Leg length discrepancy
Leg length discrepancy (LLD) means that one leg is longer than the other, a diagnosis that usually occurs in childhood.
The difference in lengths can vary widely. The larger the difference, and the younger the child, the more problems can result in both the longer leg and shorter leg. Our pediatric orthopedists can help with leading-edge treatments like surgical lengthening procedures.
Symptoms can vary with LLDs
LLDs are common, and sometimes we can’t determine the cause. The condition usually become obvious as a child grows and begins to crawl and walk.
A slight difference in leg length may not cause symptoms. A significant difference, though, will result in a noticeable limp, and the child will have difficulty running and playing. The bones affected are the femur (thighbone) and tibia (shinbone), and the condition can affect the knee and hip.
Treatments based on severity
If you think your child might have an LLD or you’ve received a referral, make an appointment with a UCHealth orthopedist so we can begin the best treatment plan for your child.
The treatment we design will depend on the severity. For many patients with limb length discrepancy, a lift in one shoe will correct the problem. When the condition calls for it, we can provide the surgery your child needs.

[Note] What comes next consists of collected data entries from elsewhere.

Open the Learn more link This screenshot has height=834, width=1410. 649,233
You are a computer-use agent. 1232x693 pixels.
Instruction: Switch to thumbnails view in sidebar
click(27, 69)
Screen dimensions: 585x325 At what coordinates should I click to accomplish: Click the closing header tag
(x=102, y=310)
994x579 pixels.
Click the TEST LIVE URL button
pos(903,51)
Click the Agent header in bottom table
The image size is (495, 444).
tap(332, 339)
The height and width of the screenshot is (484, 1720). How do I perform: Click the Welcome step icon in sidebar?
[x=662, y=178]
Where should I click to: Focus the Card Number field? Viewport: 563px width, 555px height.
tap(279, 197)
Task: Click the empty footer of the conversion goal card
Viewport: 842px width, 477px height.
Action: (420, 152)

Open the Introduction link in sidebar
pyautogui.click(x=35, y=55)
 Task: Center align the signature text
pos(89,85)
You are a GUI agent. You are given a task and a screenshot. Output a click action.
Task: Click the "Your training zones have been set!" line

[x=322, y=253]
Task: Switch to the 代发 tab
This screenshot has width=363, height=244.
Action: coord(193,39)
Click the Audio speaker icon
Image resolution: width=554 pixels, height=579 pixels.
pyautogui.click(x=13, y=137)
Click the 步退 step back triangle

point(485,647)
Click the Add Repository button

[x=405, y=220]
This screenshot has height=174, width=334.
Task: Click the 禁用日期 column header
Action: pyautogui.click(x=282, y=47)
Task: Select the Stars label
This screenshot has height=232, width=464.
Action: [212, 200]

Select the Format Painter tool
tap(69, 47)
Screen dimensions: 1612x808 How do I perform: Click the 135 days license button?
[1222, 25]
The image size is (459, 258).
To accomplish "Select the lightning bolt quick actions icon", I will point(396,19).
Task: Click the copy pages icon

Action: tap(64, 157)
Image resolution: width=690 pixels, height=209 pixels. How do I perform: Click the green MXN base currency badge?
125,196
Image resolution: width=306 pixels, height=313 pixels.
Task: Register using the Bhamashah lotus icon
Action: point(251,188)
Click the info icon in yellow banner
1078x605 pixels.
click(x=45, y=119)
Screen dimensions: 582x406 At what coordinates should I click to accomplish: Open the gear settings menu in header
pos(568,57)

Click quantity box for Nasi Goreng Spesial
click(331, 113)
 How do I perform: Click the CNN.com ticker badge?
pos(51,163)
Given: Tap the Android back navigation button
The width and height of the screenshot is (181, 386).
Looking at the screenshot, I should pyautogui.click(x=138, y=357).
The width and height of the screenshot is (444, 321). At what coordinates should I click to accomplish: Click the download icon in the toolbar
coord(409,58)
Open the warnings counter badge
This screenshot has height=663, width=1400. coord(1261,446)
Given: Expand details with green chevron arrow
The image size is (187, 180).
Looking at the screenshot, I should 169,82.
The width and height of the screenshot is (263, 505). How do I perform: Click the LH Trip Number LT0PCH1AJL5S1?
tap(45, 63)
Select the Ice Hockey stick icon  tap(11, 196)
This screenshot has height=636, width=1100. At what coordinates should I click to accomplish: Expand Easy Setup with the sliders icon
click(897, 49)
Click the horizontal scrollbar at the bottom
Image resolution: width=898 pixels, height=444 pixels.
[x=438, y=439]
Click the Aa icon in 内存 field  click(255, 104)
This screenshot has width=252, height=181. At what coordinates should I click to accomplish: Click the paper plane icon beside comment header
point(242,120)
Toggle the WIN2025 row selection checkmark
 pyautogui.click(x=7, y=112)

Causes of leg length discrepancy
We might not know it, but most of us have a very slight difference in leg length of less than one centimeter, called normal leg length discrepancy. To determine variations in leg length, orthopedic specialists measure the distances between the anterior superior iliac spine and the medial malleolus in each leg. A proper diagnosis of LLD means there is a difference of up to several inches in difference between leg lengths, and rules out pelvic obliquity.
Among children, the known causes of LLD include:
- A break or fracture to a leg bone that causes overgrowth of the bone as it heals.
- A problem that is present at birth (congenital). For example, when the whole sides of the body are not equal.
- Bone diseases like neurofibromatosis, multiple hereditary exostoses or Ollier disease.
- Conditions that affect muscles and nerves, such as polio.
- Injury to the growth plate, a soft part of a long bone that allows the bone to grow.
If a larger LLD is not treated, problems can occur in the back, hips, knees and feet, including plantar fasciitis.
Treatment options for LLD
Your UCHealth orthopedic provider will work with you on a treatment plan that keeps in mind your child’s final height and leg lengths at skeletal maturity, not current leg lengths. We recommend treatment for LLDs predicted to be more than two centimeters at full height. For a final LLD predicted to be two centimeters or less at full height, we may only recommend regular check-ups by your orthopedic doctor.
Possible treatment options include:
Physical therapy. Exercises can strengthen and lengthen leg muscles, which may help correct LLD as your child grows.
Orthopedic shoe lift. Used to level the hips, and is often the only treatment needed for small discrepancies.
A child with a more significant LLD may need surgery that stops or slows growth in the longer leg, or lengthens the shorter leg.
Shortening may be done in one of two ways:
- Epiphysiodesis. This procedures closes the growth plate of the long leg two to three years before growth ends, letting the short leg catch up.
- Removing some bone from the longer leg once growth is complete.
Surgery to lengthen the shorter leg is more complicated than surgery to shorten a leg, but it usually has successful results. There are two types:
- Internal limb-lengthening devices. We surgically implant a rod in the intramedullary canal of the tibia or femur. The rod has a magnetic metal spindle connected to a series of gears that can be activated by an external, remote-controlled device operated by the patient. This rod can either lengthen or shorten at one millimeter a day, repairing the LLD. The shortening function can also be used for soft tissue problems or to stimulate additional bone formation. We usually remove the device 12 to 24 months after implantation, when the bone has fully healed.
- External fixation. Better for patients needing limb lengthening who have previous implants, associated deformities, an active infection or other factors. The fixator consists of two or more rings connected to six telescopic struts that can be lengthened or shortened according to your treatment plan.
A good prognosis
Treatment for leg length discrepancy is usually very successful, and your child can expect to have no activity restrictions.
Starting a personalized treatment now will ensure that LLD won’t keep your child from doing the activities he or she loves.